#### Exercise input:
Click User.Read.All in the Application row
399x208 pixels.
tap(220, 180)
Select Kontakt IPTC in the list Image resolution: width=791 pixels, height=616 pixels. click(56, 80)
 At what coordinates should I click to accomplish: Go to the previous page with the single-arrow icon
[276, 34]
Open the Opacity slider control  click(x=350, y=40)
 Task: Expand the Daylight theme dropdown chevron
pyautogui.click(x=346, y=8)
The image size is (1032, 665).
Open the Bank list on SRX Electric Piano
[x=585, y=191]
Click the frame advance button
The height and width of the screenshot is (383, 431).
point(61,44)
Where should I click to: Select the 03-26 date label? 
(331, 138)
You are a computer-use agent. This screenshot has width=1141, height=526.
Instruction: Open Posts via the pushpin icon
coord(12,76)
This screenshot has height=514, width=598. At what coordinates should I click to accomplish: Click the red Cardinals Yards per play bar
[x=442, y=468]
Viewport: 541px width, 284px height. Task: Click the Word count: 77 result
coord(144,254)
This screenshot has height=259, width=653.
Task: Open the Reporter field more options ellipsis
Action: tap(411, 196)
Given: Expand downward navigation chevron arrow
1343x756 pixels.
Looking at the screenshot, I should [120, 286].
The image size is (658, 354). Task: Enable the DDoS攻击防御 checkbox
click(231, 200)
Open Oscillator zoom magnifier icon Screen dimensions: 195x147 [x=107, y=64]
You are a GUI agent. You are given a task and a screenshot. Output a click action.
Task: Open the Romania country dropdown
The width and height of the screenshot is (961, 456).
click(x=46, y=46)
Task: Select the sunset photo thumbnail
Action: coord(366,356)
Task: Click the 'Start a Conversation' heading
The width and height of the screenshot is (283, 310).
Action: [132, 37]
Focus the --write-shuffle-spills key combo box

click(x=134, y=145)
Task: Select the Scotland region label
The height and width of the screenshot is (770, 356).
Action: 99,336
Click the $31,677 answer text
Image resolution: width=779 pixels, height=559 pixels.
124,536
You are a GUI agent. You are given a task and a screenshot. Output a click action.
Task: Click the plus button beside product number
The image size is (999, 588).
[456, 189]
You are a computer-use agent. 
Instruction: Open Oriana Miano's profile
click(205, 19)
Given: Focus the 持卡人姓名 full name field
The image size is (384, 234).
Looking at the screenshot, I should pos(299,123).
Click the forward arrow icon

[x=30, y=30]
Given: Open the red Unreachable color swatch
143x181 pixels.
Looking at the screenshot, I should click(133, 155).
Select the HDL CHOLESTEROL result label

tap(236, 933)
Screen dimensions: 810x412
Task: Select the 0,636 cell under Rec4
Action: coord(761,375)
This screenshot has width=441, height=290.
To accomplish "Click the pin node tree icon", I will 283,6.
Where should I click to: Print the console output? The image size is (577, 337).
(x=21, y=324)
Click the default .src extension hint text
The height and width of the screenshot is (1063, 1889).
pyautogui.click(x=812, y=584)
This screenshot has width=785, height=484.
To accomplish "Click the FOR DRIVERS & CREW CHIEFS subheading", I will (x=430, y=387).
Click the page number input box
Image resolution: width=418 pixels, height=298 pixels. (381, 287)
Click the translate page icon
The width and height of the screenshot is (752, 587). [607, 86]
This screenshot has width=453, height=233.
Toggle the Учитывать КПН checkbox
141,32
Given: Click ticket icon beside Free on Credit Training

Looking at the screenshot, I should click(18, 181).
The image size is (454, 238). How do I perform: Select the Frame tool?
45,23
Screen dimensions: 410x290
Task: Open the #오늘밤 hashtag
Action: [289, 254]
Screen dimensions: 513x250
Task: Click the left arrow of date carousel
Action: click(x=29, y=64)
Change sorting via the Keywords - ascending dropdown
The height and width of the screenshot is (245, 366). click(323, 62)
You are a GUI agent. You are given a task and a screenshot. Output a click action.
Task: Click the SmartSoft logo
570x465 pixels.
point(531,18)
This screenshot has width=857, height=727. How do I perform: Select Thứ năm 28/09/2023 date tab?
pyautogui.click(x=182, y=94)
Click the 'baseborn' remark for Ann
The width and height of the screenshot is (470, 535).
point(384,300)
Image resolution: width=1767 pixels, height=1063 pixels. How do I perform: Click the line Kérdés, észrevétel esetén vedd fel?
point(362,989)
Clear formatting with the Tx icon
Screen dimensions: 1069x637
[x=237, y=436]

#### Task:
Output all of the data above without any alteration.

#### Output for this exercise:
Click User.Read.All in the Application row
399x208 pixels.
tap(220, 180)
Select Kontakt IPTC in the list Image resolution: width=791 pixels, height=616 pixels. click(56, 80)
 At what coordinates should I click to accomplish: Go to the previous page with the single-arrow icon
[276, 34]
Open the Opacity slider control  click(x=350, y=40)
 Task: Expand the Daylight theme dropdown chevron
pyautogui.click(x=346, y=8)
The image size is (1032, 665).
Open the Bank list on SRX Electric Piano
[x=585, y=191]
Click the frame advance button
The height and width of the screenshot is (383, 431).
point(61,44)
Where should I click to: Select the 03-26 date label? 
(331, 138)
You are a computer-use agent. This screenshot has width=1141, height=526.
Instruction: Open Posts via the pushpin icon
coord(12,76)
This screenshot has height=514, width=598. At what coordinates should I click to accomplish: Click the red Cardinals Yards per play bar
[x=442, y=468]
Viewport: 541px width, 284px height. Task: Click the Word count: 77 result
coord(144,254)
This screenshot has height=259, width=653.
Task: Open the Reporter field more options ellipsis
Action: tap(411, 196)
Given: Expand downward navigation chevron arrow
1343x756 pixels.
Looking at the screenshot, I should [120, 286].
The image size is (658, 354). Task: Enable the DDoS攻击防御 checkbox
click(231, 200)
Open Oscillator zoom magnifier icon Screen dimensions: 195x147 [x=107, y=64]
You are a GUI agent. You are given a task and a screenshot. Output a click action.
Task: Open the Romania country dropdown
The width and height of the screenshot is (961, 456).
click(x=46, y=46)
Task: Select the sunset photo thumbnail
Action: coord(366,356)
Task: Click the 'Start a Conversation' heading
The width and height of the screenshot is (283, 310).
Action: [132, 37]
Focus the --write-shuffle-spills key combo box

click(x=134, y=145)
Task: Select the Scotland region label
The height and width of the screenshot is (770, 356).
Action: 99,336
Click the $31,677 answer text
Image resolution: width=779 pixels, height=559 pixels.
124,536
You are a GUI agent. You are given a task and a screenshot. Output a click action.
Task: Click the plus button beside product number
The image size is (999, 588).
[456, 189]
You are a computer-use agent. 
Instruction: Open Oriana Miano's profile
click(205, 19)
Given: Focus the 持卡人姓名 full name field
The image size is (384, 234).
Looking at the screenshot, I should pos(299,123).
Click the forward arrow icon

[x=30, y=30]
Given: Open the red Unreachable color swatch
143x181 pixels.
Looking at the screenshot, I should click(133, 155).
Select the HDL CHOLESTEROL result label

tap(236, 933)
Screen dimensions: 810x412
Task: Select the 0,636 cell under Rec4
Action: coord(761,375)
This screenshot has width=441, height=290.
To accomplish "Click the pin node tree icon", I will 283,6.
Where should I click to: Print the console output? The image size is (577, 337).
(x=21, y=324)
Click the default .src extension hint text
The height and width of the screenshot is (1063, 1889).
pyautogui.click(x=812, y=584)
This screenshot has width=785, height=484.
To accomplish "Click the FOR DRIVERS & CREW CHIEFS subheading", I will (x=430, y=387).
Click the page number input box
Image resolution: width=418 pixels, height=298 pixels. (381, 287)
Click the translate page icon
The width and height of the screenshot is (752, 587). [607, 86]
This screenshot has width=453, height=233.
Toggle the Учитывать КПН checkbox
141,32
Given: Click ticket icon beside Free on Credit Training

Looking at the screenshot, I should click(18, 181).
The image size is (454, 238). How do I perform: Select the Frame tool?
45,23
Screen dimensions: 410x290
Task: Open the #오늘밤 hashtag
Action: [289, 254]
Screen dimensions: 513x250
Task: Click the left arrow of date carousel
Action: click(x=29, y=64)
Change sorting via the Keywords - ascending dropdown
The height and width of the screenshot is (245, 366). click(323, 62)
You are a GUI agent. You are given a task and a screenshot. Output a click action.
Task: Click the SmartSoft logo
570x465 pixels.
point(531,18)
This screenshot has width=857, height=727. How do I perform: Select Thứ năm 28/09/2023 date tab?
pyautogui.click(x=182, y=94)
Click the 'baseborn' remark for Ann
The width and height of the screenshot is (470, 535).
point(384,300)
Image resolution: width=1767 pixels, height=1063 pixels. How do I perform: Click the line Kérdés, észrevétel esetén vedd fel?
point(362,989)
Clear formatting with the Tx icon
Screen dimensions: 1069x637
[x=237, y=436]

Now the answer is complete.